Should You Rent or Buy a Home in Denver, CO?

Deciding between renting and buying a home in Denver requires some legwork. One place to start is to take a close look at your financial situation and to determine what's right for your bottom line. There are many things to keep in mind. If you are on the fence trying to determine if now is the time to buy, keep the options open, and consider a few key factors.

The Costs of Renting

What goes into renting? Before you consider buying a home in Denver, look at some of the costs of renting the property.

  • You'll need to put down a security deposit initially.

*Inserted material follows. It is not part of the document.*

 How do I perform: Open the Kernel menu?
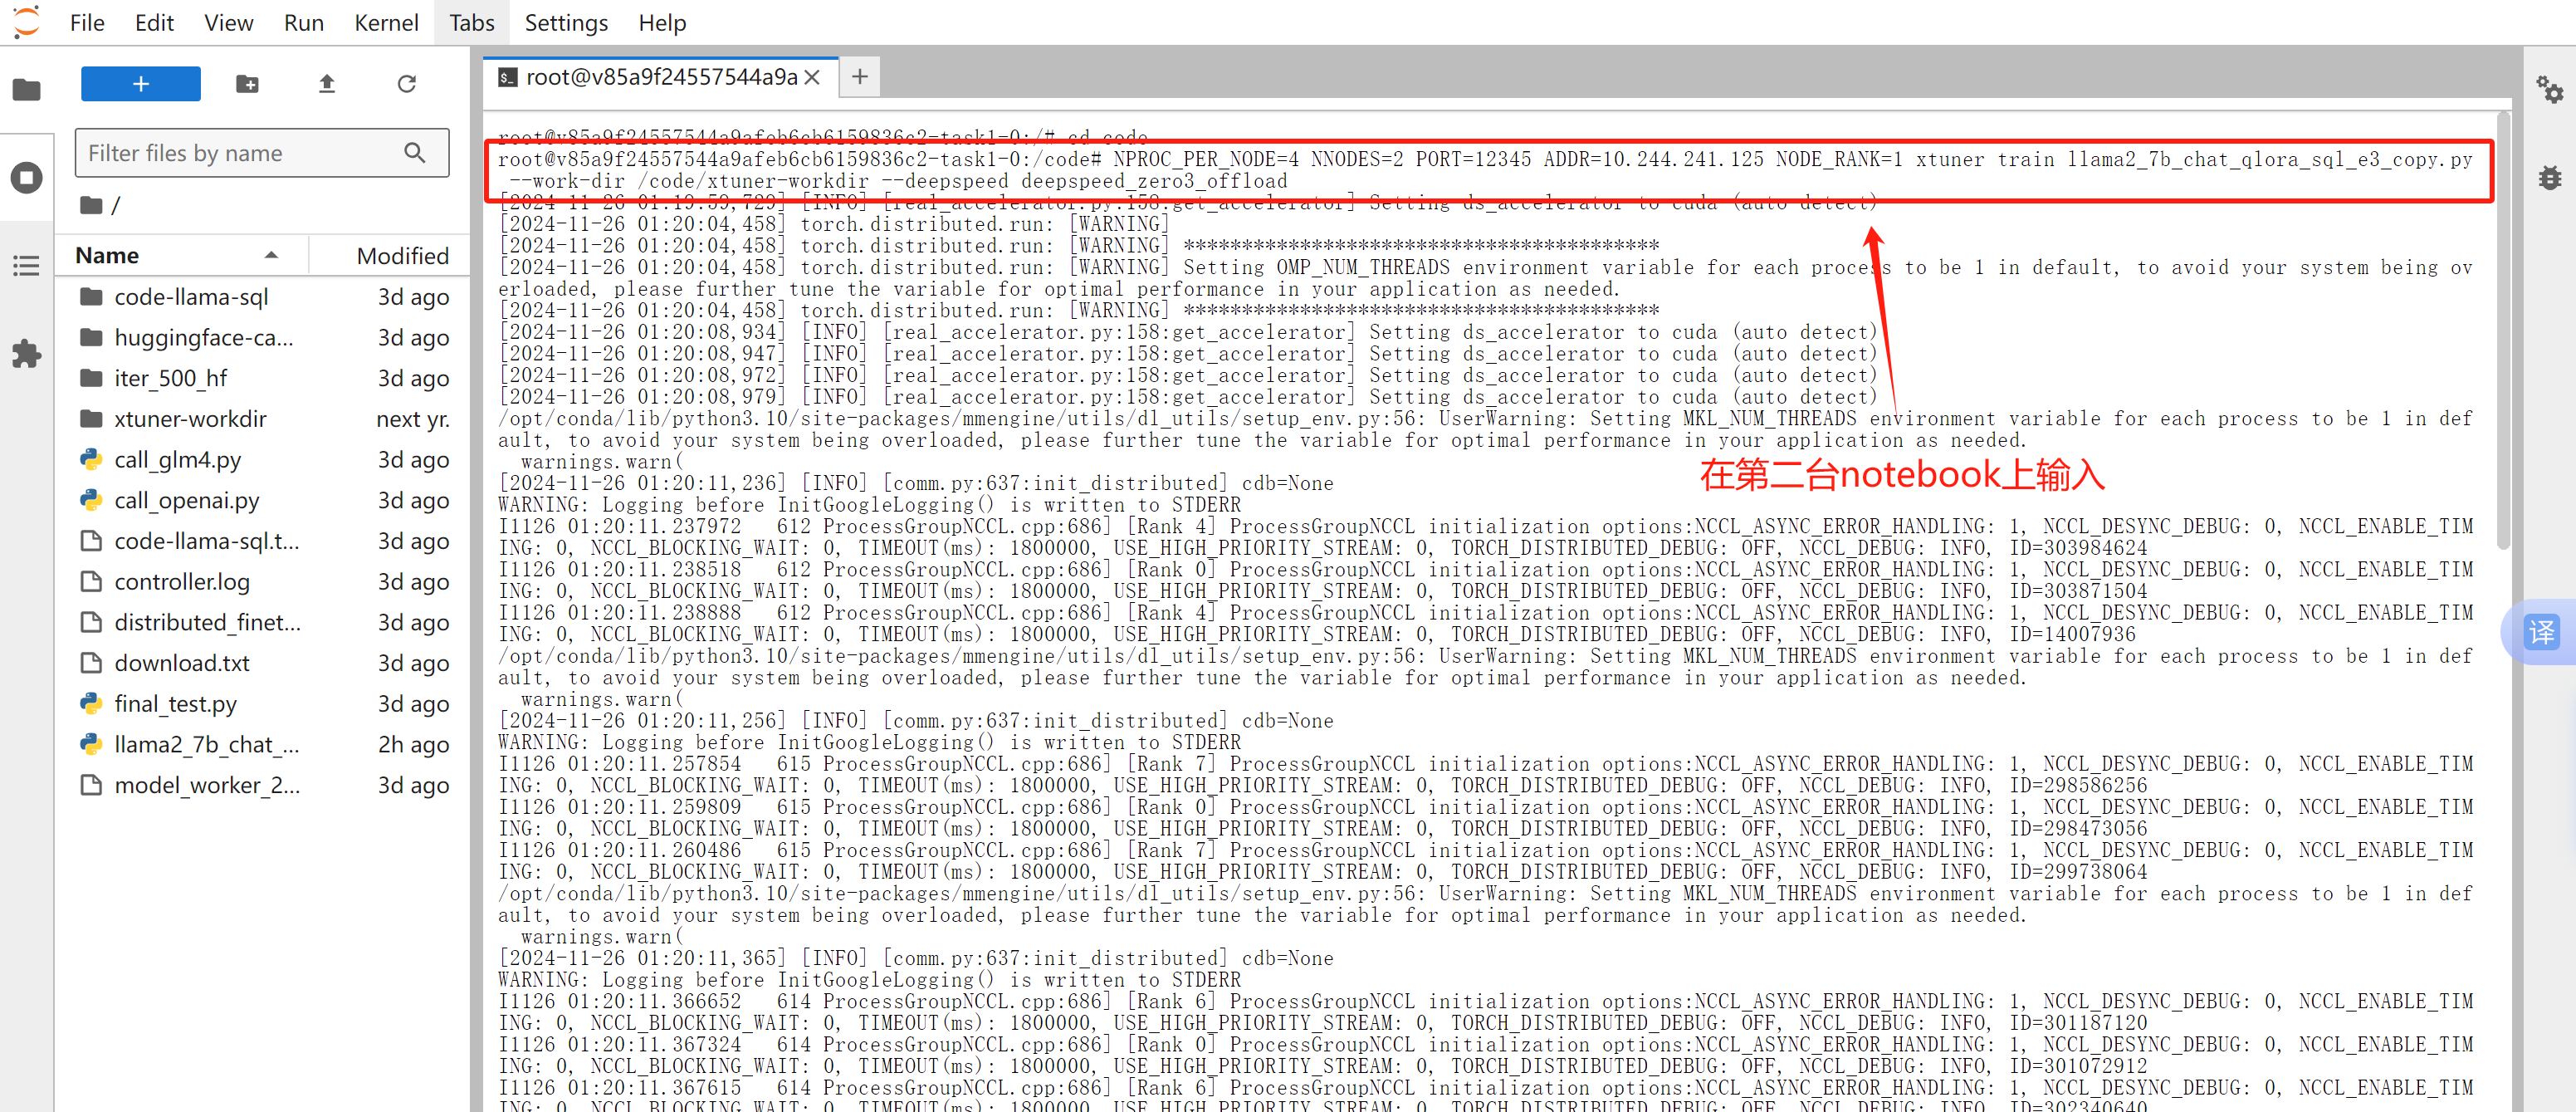click(386, 22)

This is generally one or two months’ worth of rent.
  • You'll need to pay your monthly rental payment.
  • You may be asked to pay for renter's insurance.
  • You will need to account for utility costs, which utility bills you will be responsible for differs from one location to the next.
  • You may have to pay for access to amenities, including laundry facilities.
  • You will have to give up your ability to make major changes to your apartment (e.g. change your countertops, add wood floors, etc.)
  • You will be paying your landlord hundreds, may thousands, of dollars every month rather than paying towards building up equity on your own home.
  • You may have to pay for parking.

The Costs of Buying

For those considering Denver, Colorado real estate to purchase, you, too, will have costs to pay. The benefit here, though, is that you are paying into something you will eventually own.

  • You'll need to make a down payment. The minimum amount you will need to pay for your downpayment will depend on your lender. The lower your credit score, the more you may be required to pay for your down payment.
  • You'll need to pay closing costs, which often amount to about 5 percent of the purchase price. (note: closing costs (e.g. who will pay for home inspection) can be negotiated with the home seller prior to the day of closing.
  • You'll need to account for your monthly mortgage payments, which will include the cost of interest on the loan.
  • You'll need to pay real estate taxes and, in some cases, a homeowners association fee if you buy into this type of area.
  • You'll also need to pay homeowners insurance and property tax.
  • You should also expect to pay more for utilities when you own a house.

One of the most significant difference between buying a home and renting one is that with buying a home, you are able to pay towards your own the home every month, and you can look foward to owning your own home completely at the end of the mortgage period. With renting, you must keep paying month after month for as long as you live there.